Linear Regression Model: Predicting Baseball Player's Salaries After Arbitration

Mod 2 Project by Paul Torres

This repository contains data collection, cleaning and analyses of the salary, batting statistics, awards, and all-star selections of MLB players that started their rookie season after 2000. It includes all those that played until the end of the 2019 season.

Project

For this project, I aim to build a linear regression model that will be able to interpret the decisions behind the salary outcomes for rookie players after their rookie arbitrations. The goal being a model that could determine a team's strategy. Further application could be used for free agency signings when bidding against other teams. I started off with a number of ideas about the performance features that would have the most correlation with salary and used that as a baseline to guide EDA. Since the game of baseball has changed tremendously over its history, only recent players were taken into consideration.

Structure of Repository

PNG -- contains images linked in README
helper.py -- contains helper functions to assist in the cleanup of the data
01_data_cleaning.ipynb -- contains the preprocessing of the data. Combining the different data frames and gathering the three year statistics and the fourth year salary.
02_analysis.ipynb -- contains the exploration of the data set and the statistical tests for the features
03_modeling.ipynb -- contains different models to find the best indicators of salary for pitchers and batters separately
README.md

Approach

Understanding the data
- What effect has the change in baseball strategy had on the types of players they value?
  1. The change from long ball to money ball:
  "Chicks may dig the long ball, but is relying on it to produce runs a viable strategy for teams with World Series aspirations?"
  1. Establishing a negotiation plan:
    Presenting a case to arbitration that could convince the panel to agree with arbitration offer.

Data

Before we dive deeper into the questions, here is some information on our data.

Only players whose rookie season occurred on 2000 or later were included.
Data used in this repository is available SeanLahman.com.
Players who did not play more than 3 seasons were excluded.

Process

With negotiations in mind, I explored the data and answered some of the questions below.

Is there a difference by side of the plate in terms of salary and prevalence?

Left handed batters vs Right Handed Batters

The difference in prevalence.

The difference in mean salary.

Does position come into play when determining salary?

Is it money ball or long ball?

What statistics matter when entering arbitration?

Preprocessing

Working to isolate pre-arbitration seasons

Each rookie's statistics had to be compiled for their first three years. After that year they would be eligible for arbitration. Combining that data with their salary in their fourth year, the project was to see if their was a reliable predictor into the amount of money players would earn in their fourth year.

Modeling & Results

Separation by Position

After the initial exploration of the data, I split up the data between pitchers and batters. I did this because the statistics of a pitcher would just add confusion to the model for a batter and vice versa.

Batters

Batters were grouped together regardless of position. Several models were run including Linear Regression, Lasso Cross Validation, and XGBoost.

The final model scores were:

Model Name	Training Set R² Score	Testing Set R² Score
Linear Regression	0.435	0.307
Lasso	0.418	0.404
Gradient Boosting Regressor	0.972	0.273
Lasso CV	0.406	0.410

As you can see, the Gradient Boosting Model was terribly over fit. This is a common problem with boosting models as their sequential nature leads to adjusting on the training data.

The best and most consistent score was the Lasso CV model. Lasso is a great tool for feature selection as it pushed coefficients of features with less importance to zero.

* Given information:
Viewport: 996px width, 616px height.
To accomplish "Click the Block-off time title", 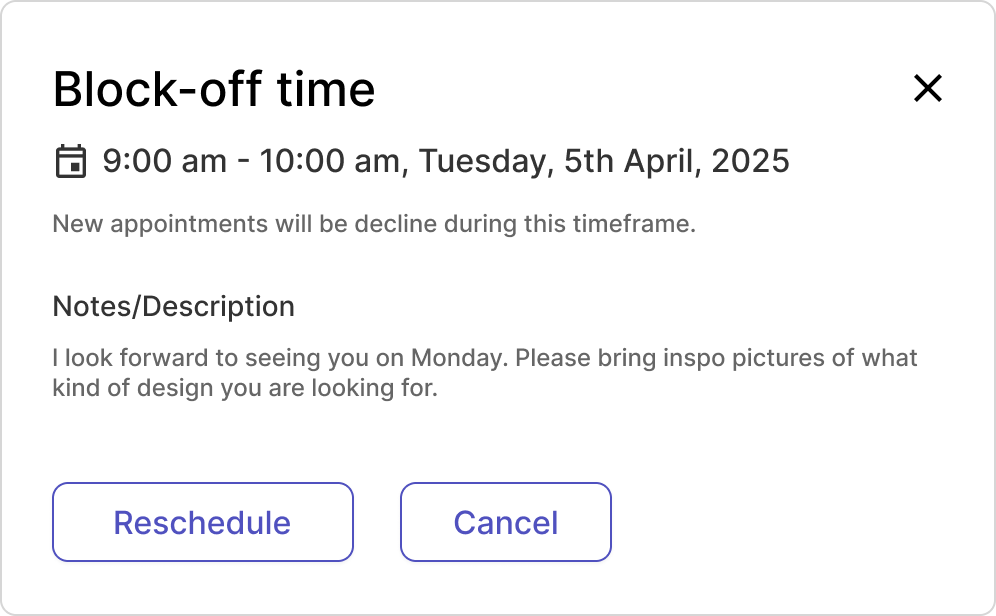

* Set of tasks:
a) According to the baseball salary README, which model gave the best and most consistent score for batters?
b) Quote the part of the baseball salary README that opens with the words containing "Mod 2 Project" and closes with "the 2019 season.".
The listing comes from a source unrelated to the baseball salary README.

* Per-task outputs:
a) The Lasso CV model.

b)
Mod 2 Project by Paul Torres

This repository contains data collection, cleaning and analyses of the salary, batting statistics, awards, and all-star selections of MLB players that started their rookie season after 2000. It includes all those that played until the end of the 2019 season.